The mixed results come against a backdrop of high-profile incidents and long-standing press freedom tensions. In February this year, citizen journalist Charlie Charters was arrested at the Fiji Independent Commission Against Corruption (FICAC) office after material posted online drew scrutiny — an episode that fuelled debate about the boundaries of reporting and the legal risks facing media practitioners. Days later, conflicting directives from the Fiji Sports Council prompted complaints from reporters denied access to state-funded sporting venues, a situation that prompted criticism from the Fiji Media Association (FMA) about potential administrative or policy lapses affecting newsroom access.
Earlier, in August 2025, concerns about the safety of reporters were spotlighted when journalists were attacked during court proceedings, prompting calls from Information Minister Lynda Tabuya for enhanced court security and measures to protect media workers. And last year the FMA publicly backed the Samoa Observer after concerns that a Pacific prime minister sought to restrict press access, illustrating regional anxieties about political pressure on independent outlets.
RSF’s note of deterioration in legal and social categories aligns with these incidents: legal indicators typically reflect issues such as arrests, prosecutions, restrictive laws and judicial constraints on reporting, while social indicators measure hostility from public actors and social pressures that can chill journalism.

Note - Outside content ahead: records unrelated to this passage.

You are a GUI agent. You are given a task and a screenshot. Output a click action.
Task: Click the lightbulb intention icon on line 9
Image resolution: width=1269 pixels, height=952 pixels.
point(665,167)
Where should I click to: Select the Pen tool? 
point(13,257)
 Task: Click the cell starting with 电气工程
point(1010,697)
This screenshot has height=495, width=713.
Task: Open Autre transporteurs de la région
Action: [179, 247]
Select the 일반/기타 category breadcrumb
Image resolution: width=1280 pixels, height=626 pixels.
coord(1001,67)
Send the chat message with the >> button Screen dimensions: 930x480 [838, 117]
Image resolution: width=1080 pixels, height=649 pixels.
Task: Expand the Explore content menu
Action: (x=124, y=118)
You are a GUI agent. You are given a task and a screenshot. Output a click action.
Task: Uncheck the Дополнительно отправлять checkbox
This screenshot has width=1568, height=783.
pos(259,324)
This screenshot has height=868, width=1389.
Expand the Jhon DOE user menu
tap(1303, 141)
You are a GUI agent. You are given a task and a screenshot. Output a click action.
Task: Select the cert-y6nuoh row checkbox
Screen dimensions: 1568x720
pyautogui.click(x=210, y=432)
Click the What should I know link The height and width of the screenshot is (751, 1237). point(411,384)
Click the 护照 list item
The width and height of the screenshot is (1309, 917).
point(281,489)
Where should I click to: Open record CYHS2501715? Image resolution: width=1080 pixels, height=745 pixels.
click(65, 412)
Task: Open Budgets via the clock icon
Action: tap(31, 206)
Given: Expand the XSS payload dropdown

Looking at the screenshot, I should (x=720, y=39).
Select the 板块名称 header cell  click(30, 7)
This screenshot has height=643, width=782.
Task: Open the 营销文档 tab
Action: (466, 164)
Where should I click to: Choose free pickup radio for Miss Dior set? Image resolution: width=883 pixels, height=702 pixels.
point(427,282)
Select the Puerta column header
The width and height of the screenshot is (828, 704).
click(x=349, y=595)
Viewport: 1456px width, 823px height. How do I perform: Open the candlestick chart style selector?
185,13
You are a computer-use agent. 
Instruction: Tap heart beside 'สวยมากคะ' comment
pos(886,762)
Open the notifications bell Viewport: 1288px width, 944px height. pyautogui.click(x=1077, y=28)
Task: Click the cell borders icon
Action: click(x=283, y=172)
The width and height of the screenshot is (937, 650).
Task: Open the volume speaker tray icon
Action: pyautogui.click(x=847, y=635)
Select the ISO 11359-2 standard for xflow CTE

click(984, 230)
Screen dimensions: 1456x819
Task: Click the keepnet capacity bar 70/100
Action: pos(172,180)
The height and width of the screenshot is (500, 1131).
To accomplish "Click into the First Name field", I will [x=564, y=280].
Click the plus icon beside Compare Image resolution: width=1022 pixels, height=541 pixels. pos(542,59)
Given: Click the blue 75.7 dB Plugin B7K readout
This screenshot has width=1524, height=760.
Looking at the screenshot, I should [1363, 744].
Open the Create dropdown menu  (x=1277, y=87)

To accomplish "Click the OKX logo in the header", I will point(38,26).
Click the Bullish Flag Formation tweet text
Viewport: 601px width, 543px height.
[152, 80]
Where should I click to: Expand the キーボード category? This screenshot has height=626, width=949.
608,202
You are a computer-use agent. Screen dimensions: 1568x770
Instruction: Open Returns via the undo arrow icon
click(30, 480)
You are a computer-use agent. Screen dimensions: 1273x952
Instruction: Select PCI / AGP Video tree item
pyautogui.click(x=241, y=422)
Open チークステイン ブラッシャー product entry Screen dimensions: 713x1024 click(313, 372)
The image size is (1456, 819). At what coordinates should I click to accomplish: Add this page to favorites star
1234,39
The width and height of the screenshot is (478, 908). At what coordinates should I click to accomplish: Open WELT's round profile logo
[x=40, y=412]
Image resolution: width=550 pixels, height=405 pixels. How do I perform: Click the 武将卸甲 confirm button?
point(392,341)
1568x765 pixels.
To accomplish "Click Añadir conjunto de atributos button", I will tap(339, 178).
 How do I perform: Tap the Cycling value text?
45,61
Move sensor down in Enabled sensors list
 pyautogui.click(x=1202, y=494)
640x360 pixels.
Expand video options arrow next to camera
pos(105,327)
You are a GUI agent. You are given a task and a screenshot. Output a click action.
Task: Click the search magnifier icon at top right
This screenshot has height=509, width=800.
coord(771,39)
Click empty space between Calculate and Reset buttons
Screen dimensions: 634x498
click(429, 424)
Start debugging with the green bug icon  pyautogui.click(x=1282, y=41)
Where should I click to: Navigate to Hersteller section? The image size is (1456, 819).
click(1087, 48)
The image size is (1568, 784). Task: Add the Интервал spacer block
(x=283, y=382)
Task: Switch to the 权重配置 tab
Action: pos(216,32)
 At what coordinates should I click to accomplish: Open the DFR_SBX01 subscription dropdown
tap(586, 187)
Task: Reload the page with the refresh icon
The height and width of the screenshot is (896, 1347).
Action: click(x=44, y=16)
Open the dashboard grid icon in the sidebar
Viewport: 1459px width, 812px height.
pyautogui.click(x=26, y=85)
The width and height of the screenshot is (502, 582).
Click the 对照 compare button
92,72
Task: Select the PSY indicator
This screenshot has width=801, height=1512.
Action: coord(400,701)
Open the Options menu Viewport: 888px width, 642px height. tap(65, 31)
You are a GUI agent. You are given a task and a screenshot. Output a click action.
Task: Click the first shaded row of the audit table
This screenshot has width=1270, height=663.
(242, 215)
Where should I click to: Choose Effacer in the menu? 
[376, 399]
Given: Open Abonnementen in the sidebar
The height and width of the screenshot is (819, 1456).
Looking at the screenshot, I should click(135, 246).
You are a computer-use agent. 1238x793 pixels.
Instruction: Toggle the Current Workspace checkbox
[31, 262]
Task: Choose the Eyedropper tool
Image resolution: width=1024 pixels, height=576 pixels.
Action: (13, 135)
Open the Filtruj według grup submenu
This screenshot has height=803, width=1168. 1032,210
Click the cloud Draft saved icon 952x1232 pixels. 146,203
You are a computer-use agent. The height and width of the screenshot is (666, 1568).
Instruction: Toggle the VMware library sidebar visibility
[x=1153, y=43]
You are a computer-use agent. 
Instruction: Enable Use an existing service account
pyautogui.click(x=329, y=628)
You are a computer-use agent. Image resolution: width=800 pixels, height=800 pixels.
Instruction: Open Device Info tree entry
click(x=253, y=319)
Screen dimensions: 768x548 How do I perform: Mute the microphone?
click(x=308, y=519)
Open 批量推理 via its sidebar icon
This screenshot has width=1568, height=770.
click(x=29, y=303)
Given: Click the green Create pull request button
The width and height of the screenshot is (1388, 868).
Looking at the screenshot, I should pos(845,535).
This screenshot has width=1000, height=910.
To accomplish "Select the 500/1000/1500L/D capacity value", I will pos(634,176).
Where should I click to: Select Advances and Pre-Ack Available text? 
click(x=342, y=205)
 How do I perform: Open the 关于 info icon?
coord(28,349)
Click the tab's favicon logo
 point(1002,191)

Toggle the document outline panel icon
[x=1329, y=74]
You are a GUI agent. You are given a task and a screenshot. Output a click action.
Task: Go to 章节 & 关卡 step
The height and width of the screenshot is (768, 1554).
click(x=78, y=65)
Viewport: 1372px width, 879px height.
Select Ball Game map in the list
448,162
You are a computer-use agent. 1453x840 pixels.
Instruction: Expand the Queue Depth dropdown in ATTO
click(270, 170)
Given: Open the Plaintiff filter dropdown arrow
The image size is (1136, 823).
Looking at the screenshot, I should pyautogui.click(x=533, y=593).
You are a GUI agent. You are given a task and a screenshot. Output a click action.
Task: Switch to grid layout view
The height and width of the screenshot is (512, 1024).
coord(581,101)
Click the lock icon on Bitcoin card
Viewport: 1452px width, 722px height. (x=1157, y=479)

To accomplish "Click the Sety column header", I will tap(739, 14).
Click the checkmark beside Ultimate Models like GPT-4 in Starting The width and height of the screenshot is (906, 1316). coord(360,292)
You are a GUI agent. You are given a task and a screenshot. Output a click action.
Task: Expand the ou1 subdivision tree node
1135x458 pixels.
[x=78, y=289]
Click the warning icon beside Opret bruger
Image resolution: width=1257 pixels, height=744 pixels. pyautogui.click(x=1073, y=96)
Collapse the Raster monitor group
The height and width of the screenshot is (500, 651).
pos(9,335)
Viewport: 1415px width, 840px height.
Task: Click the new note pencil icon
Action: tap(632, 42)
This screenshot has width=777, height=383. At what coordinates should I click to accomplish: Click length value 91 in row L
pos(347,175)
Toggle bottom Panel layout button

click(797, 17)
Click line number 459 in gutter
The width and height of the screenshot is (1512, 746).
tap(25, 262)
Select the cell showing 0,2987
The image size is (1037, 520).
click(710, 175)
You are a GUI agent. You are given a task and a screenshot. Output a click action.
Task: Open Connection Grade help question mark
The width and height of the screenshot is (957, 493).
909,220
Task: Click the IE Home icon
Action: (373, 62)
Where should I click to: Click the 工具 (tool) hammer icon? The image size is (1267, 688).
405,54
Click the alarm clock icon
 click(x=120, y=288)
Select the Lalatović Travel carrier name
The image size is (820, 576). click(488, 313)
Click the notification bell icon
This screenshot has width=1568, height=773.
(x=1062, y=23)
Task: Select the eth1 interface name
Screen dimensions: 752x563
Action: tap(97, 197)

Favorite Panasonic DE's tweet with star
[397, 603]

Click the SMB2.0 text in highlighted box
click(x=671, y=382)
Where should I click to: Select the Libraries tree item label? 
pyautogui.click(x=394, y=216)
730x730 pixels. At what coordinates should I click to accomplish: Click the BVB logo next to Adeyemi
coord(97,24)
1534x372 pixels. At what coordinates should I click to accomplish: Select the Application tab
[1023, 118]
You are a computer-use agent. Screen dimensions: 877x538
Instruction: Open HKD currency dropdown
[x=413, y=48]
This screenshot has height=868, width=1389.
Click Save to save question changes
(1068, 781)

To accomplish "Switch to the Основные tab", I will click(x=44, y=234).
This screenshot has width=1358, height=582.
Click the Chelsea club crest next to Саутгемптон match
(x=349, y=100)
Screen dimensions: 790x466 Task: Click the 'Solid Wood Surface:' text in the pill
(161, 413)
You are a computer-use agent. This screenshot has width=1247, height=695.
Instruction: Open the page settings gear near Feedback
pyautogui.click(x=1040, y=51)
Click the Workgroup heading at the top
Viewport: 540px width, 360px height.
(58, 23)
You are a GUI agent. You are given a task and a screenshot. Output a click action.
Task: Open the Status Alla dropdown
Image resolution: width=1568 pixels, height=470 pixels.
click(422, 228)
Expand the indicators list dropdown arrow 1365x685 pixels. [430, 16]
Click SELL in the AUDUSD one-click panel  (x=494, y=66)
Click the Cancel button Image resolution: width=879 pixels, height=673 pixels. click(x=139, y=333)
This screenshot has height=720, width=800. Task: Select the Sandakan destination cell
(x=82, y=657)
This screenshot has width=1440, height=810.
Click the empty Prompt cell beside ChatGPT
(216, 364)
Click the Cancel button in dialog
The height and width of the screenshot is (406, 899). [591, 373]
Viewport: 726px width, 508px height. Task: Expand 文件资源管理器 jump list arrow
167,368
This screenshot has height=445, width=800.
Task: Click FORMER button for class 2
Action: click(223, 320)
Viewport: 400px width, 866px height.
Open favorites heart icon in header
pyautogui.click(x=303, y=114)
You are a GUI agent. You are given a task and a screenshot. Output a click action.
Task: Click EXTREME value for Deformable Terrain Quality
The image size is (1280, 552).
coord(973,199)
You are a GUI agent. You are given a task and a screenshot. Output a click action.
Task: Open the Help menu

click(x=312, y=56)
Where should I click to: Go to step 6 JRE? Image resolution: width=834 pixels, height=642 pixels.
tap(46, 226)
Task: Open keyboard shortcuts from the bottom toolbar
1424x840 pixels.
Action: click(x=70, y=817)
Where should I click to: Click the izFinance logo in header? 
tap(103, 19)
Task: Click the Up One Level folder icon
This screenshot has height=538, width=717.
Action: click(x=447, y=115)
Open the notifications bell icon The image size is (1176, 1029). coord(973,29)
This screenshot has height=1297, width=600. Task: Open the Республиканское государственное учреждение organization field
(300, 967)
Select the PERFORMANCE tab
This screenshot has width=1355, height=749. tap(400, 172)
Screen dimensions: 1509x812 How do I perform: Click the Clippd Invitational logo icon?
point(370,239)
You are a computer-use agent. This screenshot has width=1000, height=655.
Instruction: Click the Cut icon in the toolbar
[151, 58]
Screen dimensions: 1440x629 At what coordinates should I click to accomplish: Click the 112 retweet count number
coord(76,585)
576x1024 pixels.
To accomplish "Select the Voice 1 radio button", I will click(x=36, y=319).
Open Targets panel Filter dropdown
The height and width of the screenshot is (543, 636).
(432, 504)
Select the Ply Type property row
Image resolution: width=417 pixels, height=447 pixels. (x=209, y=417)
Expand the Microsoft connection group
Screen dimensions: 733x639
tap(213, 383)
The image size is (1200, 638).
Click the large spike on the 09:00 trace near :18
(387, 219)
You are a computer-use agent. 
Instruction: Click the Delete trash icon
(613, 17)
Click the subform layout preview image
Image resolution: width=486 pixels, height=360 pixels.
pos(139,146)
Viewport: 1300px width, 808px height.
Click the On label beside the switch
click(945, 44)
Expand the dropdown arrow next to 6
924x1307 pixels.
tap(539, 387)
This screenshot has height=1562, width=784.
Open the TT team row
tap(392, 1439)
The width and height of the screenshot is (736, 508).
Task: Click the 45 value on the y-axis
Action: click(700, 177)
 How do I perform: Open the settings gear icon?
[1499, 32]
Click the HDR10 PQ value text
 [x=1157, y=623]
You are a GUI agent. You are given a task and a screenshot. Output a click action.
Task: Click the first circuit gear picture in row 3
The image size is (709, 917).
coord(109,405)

The new ranking therefore reflects overall improvements in some structural and safety dimensions, even as legal frameworks and social conditions show strains that could reverse gains if left unaddressed.
Analysts and media advocates are likely to read the jump in ranking as positive momentum but not a conclusive vindication of the media environment. The improvement to 24th place places Fiji well ahead of many regional peers, but the report’s internal divergences serve as a reminder that headline rankings can mask uneven progress across different freedoms and protections. Media bodies such as the FMA and legal observers may point to the RSF findings as a prompt for targeted reforms — for example, clearer accreditation and access protocols, and legal safeguards to reduce arrests and prosecutions related to reporting.
RSF’s annual index is widely watched by governments, donors and press freedom groups as a barometer of conditions for journalists worldwide. Last night’s update puts Fiji’s recent trajectory in focus: stronger on some metrics, yet still facing legal and social challenges that will determine whether the country’s upward movement endures.